YOUR INSTRUCTIONS: Output the entries below without any alteration.

AVAILABLE DATA:
==================================================
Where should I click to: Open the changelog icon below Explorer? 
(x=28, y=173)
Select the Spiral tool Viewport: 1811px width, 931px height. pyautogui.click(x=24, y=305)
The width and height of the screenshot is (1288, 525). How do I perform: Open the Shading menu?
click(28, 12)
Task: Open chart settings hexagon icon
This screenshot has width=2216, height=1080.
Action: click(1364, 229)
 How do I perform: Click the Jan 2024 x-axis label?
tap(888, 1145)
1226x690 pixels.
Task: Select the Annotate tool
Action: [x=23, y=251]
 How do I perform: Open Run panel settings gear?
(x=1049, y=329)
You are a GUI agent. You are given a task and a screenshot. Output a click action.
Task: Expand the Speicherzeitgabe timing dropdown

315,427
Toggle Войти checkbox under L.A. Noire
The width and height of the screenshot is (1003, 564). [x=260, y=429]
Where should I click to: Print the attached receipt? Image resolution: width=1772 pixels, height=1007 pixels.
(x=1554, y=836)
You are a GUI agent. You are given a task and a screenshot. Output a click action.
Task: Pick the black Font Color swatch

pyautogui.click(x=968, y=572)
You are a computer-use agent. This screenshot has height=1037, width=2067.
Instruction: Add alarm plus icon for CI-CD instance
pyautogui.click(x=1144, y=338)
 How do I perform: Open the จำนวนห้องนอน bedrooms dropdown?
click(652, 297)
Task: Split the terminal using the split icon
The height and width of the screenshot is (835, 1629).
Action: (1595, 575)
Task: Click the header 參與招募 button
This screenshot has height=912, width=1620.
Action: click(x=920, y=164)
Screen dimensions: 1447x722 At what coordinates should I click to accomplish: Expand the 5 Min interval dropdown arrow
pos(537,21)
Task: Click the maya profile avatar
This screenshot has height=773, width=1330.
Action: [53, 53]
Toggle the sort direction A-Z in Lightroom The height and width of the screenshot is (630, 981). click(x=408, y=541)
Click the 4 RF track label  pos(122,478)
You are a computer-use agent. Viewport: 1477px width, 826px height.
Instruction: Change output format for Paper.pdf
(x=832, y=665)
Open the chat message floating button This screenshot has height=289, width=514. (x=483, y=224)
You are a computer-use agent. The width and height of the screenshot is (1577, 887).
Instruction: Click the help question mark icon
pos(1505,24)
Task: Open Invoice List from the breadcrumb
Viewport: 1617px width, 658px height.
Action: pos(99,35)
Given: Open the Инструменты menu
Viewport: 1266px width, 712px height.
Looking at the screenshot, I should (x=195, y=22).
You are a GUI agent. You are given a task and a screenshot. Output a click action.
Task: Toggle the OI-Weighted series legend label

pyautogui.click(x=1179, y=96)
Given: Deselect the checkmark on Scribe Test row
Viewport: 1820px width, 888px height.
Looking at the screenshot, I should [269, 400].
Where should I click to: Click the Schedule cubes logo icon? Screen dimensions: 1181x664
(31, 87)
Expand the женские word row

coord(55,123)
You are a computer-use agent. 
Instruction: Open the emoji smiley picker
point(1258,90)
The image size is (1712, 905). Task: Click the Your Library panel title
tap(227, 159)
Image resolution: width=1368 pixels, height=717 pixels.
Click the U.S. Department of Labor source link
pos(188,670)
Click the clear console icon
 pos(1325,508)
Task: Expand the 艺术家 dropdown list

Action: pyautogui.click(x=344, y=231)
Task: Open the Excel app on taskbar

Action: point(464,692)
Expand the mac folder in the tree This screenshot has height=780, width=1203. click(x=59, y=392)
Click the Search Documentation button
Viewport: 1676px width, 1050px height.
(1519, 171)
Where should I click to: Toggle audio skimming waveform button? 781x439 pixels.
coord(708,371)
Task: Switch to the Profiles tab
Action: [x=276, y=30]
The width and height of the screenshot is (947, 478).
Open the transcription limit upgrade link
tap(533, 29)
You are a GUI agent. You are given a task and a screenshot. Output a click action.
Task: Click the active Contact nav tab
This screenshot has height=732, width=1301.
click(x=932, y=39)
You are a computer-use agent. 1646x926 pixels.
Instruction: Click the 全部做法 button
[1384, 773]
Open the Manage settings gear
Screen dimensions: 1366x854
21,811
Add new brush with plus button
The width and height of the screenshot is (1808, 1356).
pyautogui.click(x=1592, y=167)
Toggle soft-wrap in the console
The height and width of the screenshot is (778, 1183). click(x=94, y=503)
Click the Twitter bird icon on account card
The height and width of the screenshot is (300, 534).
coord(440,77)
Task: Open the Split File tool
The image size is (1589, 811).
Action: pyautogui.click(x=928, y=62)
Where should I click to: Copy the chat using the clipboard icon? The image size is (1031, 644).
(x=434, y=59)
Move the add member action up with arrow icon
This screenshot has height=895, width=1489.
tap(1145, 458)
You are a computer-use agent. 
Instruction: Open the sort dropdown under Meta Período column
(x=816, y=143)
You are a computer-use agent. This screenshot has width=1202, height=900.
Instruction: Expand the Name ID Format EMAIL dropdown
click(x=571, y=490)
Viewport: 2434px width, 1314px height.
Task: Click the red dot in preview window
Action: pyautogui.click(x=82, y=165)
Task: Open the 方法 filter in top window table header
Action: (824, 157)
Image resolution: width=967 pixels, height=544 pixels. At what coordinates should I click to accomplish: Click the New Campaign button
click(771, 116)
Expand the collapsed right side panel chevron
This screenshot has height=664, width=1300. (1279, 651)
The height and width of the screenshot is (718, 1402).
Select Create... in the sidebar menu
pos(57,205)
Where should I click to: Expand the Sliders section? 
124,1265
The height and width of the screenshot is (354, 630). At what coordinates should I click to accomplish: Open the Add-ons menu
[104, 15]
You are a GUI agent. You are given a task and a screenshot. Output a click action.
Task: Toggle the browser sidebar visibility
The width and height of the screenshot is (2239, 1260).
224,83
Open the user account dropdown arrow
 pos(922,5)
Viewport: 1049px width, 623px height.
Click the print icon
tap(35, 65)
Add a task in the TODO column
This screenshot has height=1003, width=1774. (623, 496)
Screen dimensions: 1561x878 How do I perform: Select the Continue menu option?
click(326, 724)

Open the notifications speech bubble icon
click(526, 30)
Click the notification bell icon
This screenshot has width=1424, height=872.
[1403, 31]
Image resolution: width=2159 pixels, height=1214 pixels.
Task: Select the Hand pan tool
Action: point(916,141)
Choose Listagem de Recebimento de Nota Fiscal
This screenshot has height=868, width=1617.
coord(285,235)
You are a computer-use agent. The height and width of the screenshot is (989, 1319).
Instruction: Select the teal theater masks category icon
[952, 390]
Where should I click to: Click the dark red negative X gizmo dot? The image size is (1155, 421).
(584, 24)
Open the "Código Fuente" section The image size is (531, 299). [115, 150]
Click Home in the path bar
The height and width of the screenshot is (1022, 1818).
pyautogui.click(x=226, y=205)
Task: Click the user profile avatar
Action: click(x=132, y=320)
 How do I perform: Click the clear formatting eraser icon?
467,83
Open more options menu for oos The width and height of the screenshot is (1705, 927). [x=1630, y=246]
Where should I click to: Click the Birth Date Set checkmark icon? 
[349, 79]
==================================================
YOUR SOLUTION:
Where should I click to: Open the changelog icon below Explorer? 
(x=28, y=173)
Select the Spiral tool Viewport: 1811px width, 931px height. pyautogui.click(x=24, y=305)
The width and height of the screenshot is (1288, 525). How do I perform: Open the Shading menu?
click(28, 12)
Task: Open chart settings hexagon icon
This screenshot has width=2216, height=1080.
Action: click(1364, 229)
 How do I perform: Click the Jan 2024 x-axis label?
tap(888, 1145)
1226x690 pixels.
Task: Select the Annotate tool
Action: [x=23, y=251]
 How do I perform: Open Run panel settings gear?
(x=1049, y=329)
You are a GUI agent. You are given a task and a screenshot. Output a click action.
Task: Expand the Speicherzeitgabe timing dropdown

315,427
Toggle Войти checkbox under L.A. Noire
The width and height of the screenshot is (1003, 564). [x=260, y=429]
Where should I click to: Print the attached receipt? Image resolution: width=1772 pixels, height=1007 pixels.
(x=1554, y=836)
You are a GUI agent. You are given a task and a screenshot. Output a click action.
Task: Pick the black Font Color swatch

pyautogui.click(x=968, y=572)
You are a computer-use agent. This screenshot has height=1037, width=2067.
Instruction: Add alarm plus icon for CI-CD instance
pyautogui.click(x=1144, y=338)
 How do I perform: Open the จำนวนห้องนอน bedrooms dropdown?
click(652, 297)
Task: Split the terminal using the split icon
The height and width of the screenshot is (835, 1629).
Action: (1595, 575)
Task: Click the header 參與招募 button
This screenshot has height=912, width=1620.
Action: click(x=920, y=164)
Screen dimensions: 1447x722 At what coordinates should I click to accomplish: Expand the 5 Min interval dropdown arrow
pos(537,21)
Task: Click the maya profile avatar
This screenshot has height=773, width=1330.
Action: [53, 53]
Toggle the sort direction A-Z in Lightroom The height and width of the screenshot is (630, 981). click(x=408, y=541)
Click the 4 RF track label  pos(122,478)
You are a computer-use agent. Viewport: 1477px width, 826px height.
Instruction: Change output format for Paper.pdf
(x=832, y=665)
Open the chat message floating button This screenshot has height=289, width=514. (x=483, y=224)
You are a computer-use agent. The width and height of the screenshot is (1577, 887).
Instruction: Click the help question mark icon
pos(1505,24)
Task: Open Invoice List from the breadcrumb
Viewport: 1617px width, 658px height.
Action: pos(99,35)
Given: Open the Инструменты menu
Viewport: 1266px width, 712px height.
Looking at the screenshot, I should (x=195, y=22).
You are a GUI agent. You are given a task and a screenshot. Output a click action.
Task: Toggle the OI-Weighted series legend label

pyautogui.click(x=1179, y=96)
Given: Deselect the checkmark on Scribe Test row
Viewport: 1820px width, 888px height.
Looking at the screenshot, I should [269, 400].
Where should I click to: Click the Schedule cubes logo icon? Screen dimensions: 1181x664
(31, 87)
Expand the женские word row

coord(55,123)
You are a computer-use agent. 
Instruction: Open the emoji smiley picker
point(1258,90)
The image size is (1712, 905). Task: Click the Your Library panel title
tap(227, 159)
Image resolution: width=1368 pixels, height=717 pixels.
Click the U.S. Department of Labor source link
pos(188,670)
Click the clear console icon
 pos(1325,508)
Task: Expand the 艺术家 dropdown list

Action: pyautogui.click(x=344, y=231)
Task: Open the Excel app on taskbar

Action: point(464,692)
Expand the mac folder in the tree This screenshot has height=780, width=1203. click(x=59, y=392)
Click the Search Documentation button
Viewport: 1676px width, 1050px height.
(1519, 171)
Where should I click to: Toggle audio skimming waveform button? 781x439 pixels.
coord(708,371)
Task: Switch to the Profiles tab
Action: [x=276, y=30]
The width and height of the screenshot is (947, 478).
Open the transcription limit upgrade link
tap(533, 29)
You are a GUI agent. You are given a task and a screenshot. Output a click action.
Task: Click the active Contact nav tab
This screenshot has height=732, width=1301.
click(x=932, y=39)
You are a computer-use agent. 1646x926 pixels.
Instruction: Click the 全部做法 button
[1384, 773]
Open the Manage settings gear
Screen dimensions: 1366x854
21,811
Add new brush with plus button
The width and height of the screenshot is (1808, 1356).
pyautogui.click(x=1592, y=167)
Toggle soft-wrap in the console
The height and width of the screenshot is (778, 1183). click(x=94, y=503)
Click the Twitter bird icon on account card
The height and width of the screenshot is (300, 534).
coord(440,77)
Task: Open the Split File tool
The image size is (1589, 811).
Action: pyautogui.click(x=928, y=62)
Where should I click to: Copy the chat using the clipboard icon? The image size is (1031, 644).
(x=434, y=59)
Move the add member action up with arrow icon
This screenshot has height=895, width=1489.
tap(1145, 458)
You are a computer-use agent. 
Instruction: Open the sort dropdown under Meta Período column
(x=816, y=143)
You are a computer-use agent. This screenshot has width=1202, height=900.
Instruction: Expand the Name ID Format EMAIL dropdown
click(x=571, y=490)
Viewport: 2434px width, 1314px height.
Task: Click the red dot in preview window
Action: pyautogui.click(x=82, y=165)
Task: Open the 方法 filter in top window table header
Action: (824, 157)
Image resolution: width=967 pixels, height=544 pixels. At what coordinates should I click to accomplish: Click the New Campaign button
click(771, 116)
Expand the collapsed right side panel chevron
This screenshot has height=664, width=1300. (1279, 651)
The height and width of the screenshot is (718, 1402).
Select Create... in the sidebar menu
pos(57,205)
Where should I click to: Expand the Sliders section? 
124,1265
The height and width of the screenshot is (354, 630). At what coordinates should I click to accomplish: Open the Add-ons menu
[104, 15]
You are a GUI agent. You are given a task and a screenshot. Output a click action.
Task: Toggle the browser sidebar visibility
The width and height of the screenshot is (2239, 1260).
224,83
Open the user account dropdown arrow
 pos(922,5)
Viewport: 1049px width, 623px height.
Click the print icon
tap(35, 65)
Add a task in the TODO column
This screenshot has height=1003, width=1774. (623, 496)
Screen dimensions: 1561x878 How do I perform: Select the Continue menu option?
click(326, 724)

Open the notifications speech bubble icon
click(526, 30)
Click the notification bell icon
This screenshot has width=1424, height=872.
[1403, 31]
Image resolution: width=2159 pixels, height=1214 pixels.
Task: Select the Hand pan tool
Action: point(916,141)
Choose Listagem de Recebimento de Nota Fiscal
This screenshot has height=868, width=1617.
coord(285,235)
You are a computer-use agent. The height and width of the screenshot is (989, 1319).
Instruction: Select the teal theater masks category icon
[952, 390]
Where should I click to: Click the dark red negative X gizmo dot? The image size is (1155, 421).
(584, 24)
Open the "Código Fuente" section The image size is (531, 299). [115, 150]
Click Home in the path bar
The height and width of the screenshot is (1022, 1818).
pyautogui.click(x=226, y=205)
Task: Click the user profile avatar
Action: click(x=132, y=320)
 How do I perform: Click the clear formatting eraser icon?
467,83
Open more options menu for oos The width and height of the screenshot is (1705, 927). [x=1630, y=246]
Where should I click to: Click the Birth Date Set checkmark icon? 
[349, 79]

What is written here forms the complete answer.